London Loves screening in Trafalgar Square

Neil Brand (piano) and Günter Buchwald (violin) playing to Wedding At Belmont Free Church, a home movie of a Sutton wedding party, 24 October 1931, part of the ‘London Loves’ programme of archive film shown in Trafalgar Square, 24 October 2008.

9 responses

  1. The High Treason screening was somewhat marred by rain, so it was remarkable that so many turned as did as stuck with it. The inflatable screen waved to and fro in the wind, which did some amusing things to the screened image. London Loves enjoyed better weather, and the Square was packed. Very successful show, with Neil Brand, Gunter Buchwald on violin, and a drummer whose name I forget, sorry.

    Living London was given the big build up and was the big hit, but… it isn’t Living London. Detectives are still on the case, but it seems that what we’ve actually got are two parts of the four part The Streets of London (yes, I know, Ralph McTell and all that), from 1906. It’s still a Charles Urban film, it’s still a rediscovery, and still a dazzling piece of work, but two years later than was thought. More on this in due course – I only learned of the doubts about its identity yesterday (just as the papers picked up on it and it was anounced to the audience in London…), and I checked the Urban 1906 catalogue afterwards. Sure enough, it matches the catalogue description shot for shot. Heigh ho.

    Thanks also for the film link – extracts from different parts of the film. Glad someone’s published it.

  2. If you can check newspaper archives for when Marie Lloyd was headlining at The Oxford, that may clinch it – there was a very visible poster in one shot…

  3. I didn’t spot that – I’ll alert those who have access to a complete copy (I don’t) and tell them to look for it. Do you recall what part of the film it was in?

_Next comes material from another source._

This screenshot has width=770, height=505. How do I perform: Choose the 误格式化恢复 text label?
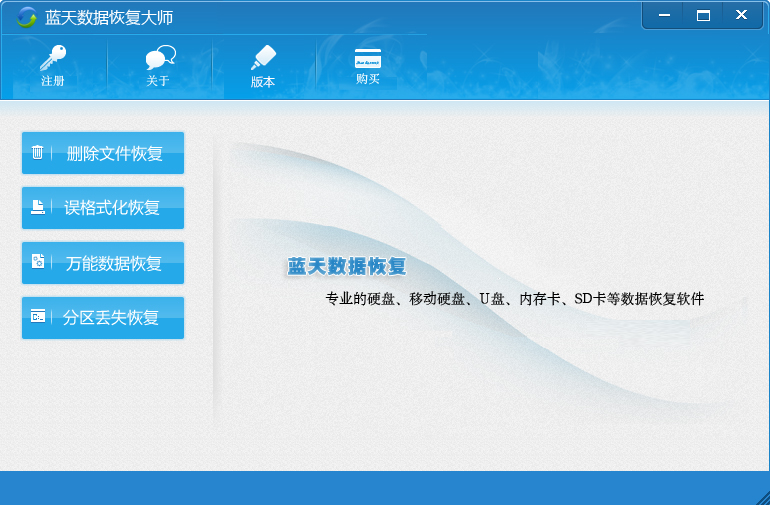(x=112, y=209)
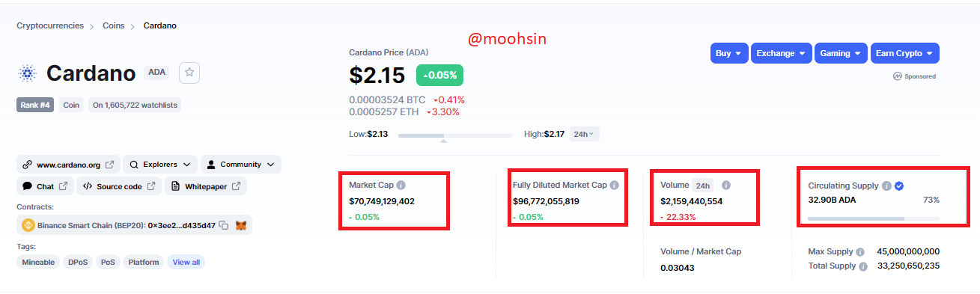The width and height of the screenshot is (980, 294).
Task: Change the 24h low/high timeframe selector
Action: click(x=584, y=134)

    However, it’s certain that the film is The Streets of London, even if (as is perfectly possible, knowing Urban’s habits) it may have re-used film from the earlier series. Here are the 1906 Urban catalogue descriptions of parts 1 and 4 of the film:

    HYDE PARK TO TOWER BRIDGE
    London sleeps – London wakes – Early morning in Knightsbridge – The Nursemaid and the Policeman – Regulating the Traffic – Hyde Park Corner – A Coach Meet in Hyde Park – Duke of Wellington’s Monument and Arch as seen from St. George’s Hospital – Constitution Hill – Buckingham Palace – The New Mall – Sparrows and Pigeons in St. James’ Park – Visitors crossing the Bridge – Boys Fishing and Wading in the Lake, St. James’ Park – Guard Mount at St. James’ Palace – The Horse Guards’ Parade Ground, end of Mall – Scenes before the Houses of Parliament – The Embankment from Westminster Bridge – Houses of Parliament from Surrey side – Panorama of the Buildings on Victoria Embankment, including view of Cleopatra’s Needle – Children on steps leading to the Thames throwing their dog into the water to try its swimming capabilities – Incidents at a drinking fountain and trough on the Embankment – Panorama of the Embankment from a Steamer – Passing under Waterloo Bridge – Somerset House – The Naval Reserve Training Ship, H.M.S. Buzzard – London Bridge – Billingsgate – Customs House – Thames Barges and Steamers – The Pool – Distant view of Tower Bridge. 300 feet.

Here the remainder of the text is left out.